Immunité de droit public et décisions politiques par les municipalités

Par Francis Hemmings
Hemmings avocat inc.

Dans un long jugement (Québec (Ville de) c. Équipements Emu ltée, 2015 QCCA 1344), la Cour d’appel revient sur la responsabilité des municipalités pour leurs décisions opérationnelles. Cette décision permet de mieux distinguer ce qu’est une décision politique, d’une décision opérationnelle.
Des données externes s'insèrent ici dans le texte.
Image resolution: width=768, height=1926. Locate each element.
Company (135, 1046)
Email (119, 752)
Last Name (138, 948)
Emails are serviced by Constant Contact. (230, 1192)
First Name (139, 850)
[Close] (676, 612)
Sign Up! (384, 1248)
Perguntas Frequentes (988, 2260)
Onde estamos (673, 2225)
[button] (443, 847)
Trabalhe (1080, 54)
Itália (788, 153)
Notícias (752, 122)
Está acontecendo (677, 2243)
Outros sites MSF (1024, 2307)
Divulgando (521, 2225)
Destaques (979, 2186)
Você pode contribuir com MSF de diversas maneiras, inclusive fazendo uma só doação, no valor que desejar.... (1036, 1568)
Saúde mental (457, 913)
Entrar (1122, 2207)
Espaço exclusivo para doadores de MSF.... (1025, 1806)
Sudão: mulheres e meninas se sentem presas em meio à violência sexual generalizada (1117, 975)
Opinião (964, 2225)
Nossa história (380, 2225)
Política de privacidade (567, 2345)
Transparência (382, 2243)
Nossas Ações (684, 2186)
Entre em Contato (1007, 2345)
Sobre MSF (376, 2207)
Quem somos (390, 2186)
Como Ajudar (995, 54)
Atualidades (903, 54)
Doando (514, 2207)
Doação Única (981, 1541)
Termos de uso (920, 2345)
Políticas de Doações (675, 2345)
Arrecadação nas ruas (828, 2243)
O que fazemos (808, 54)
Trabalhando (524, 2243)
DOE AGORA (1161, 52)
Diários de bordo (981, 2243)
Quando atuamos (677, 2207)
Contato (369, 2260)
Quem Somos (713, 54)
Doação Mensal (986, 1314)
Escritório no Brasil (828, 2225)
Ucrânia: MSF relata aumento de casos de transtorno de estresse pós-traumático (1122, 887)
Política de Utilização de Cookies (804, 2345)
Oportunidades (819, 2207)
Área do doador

Plus précisément, elle permet de mieux circonscrire l’immunité relative de droit public liée à la prise de décisions politiques. Elle constitue également une décision très importante pour de nombreux autres dossiers devant les tribunaux du district de Québec.

Contexte
Dans cette affaire, la Cour d’appel traite de trois demandes d’appel simultanément. Mais il y a plus. Une cinquantaine de causes en Cour du Québec et une vingtaine en Cour supérieure sont basées sur des faits très similaires, en lien principalement avec des débordements de la rivière Lorette (« Rivière »). La ville de Québec (« Ville ») est poursuivie pour ne pas avoir pris les moyens adéquats pour prévenir des inondations les 11 et 12 septembre 2003, 9 et 10 septembre 2004, 30 et 31 mai 2005, 25 et 26 septembre 2005.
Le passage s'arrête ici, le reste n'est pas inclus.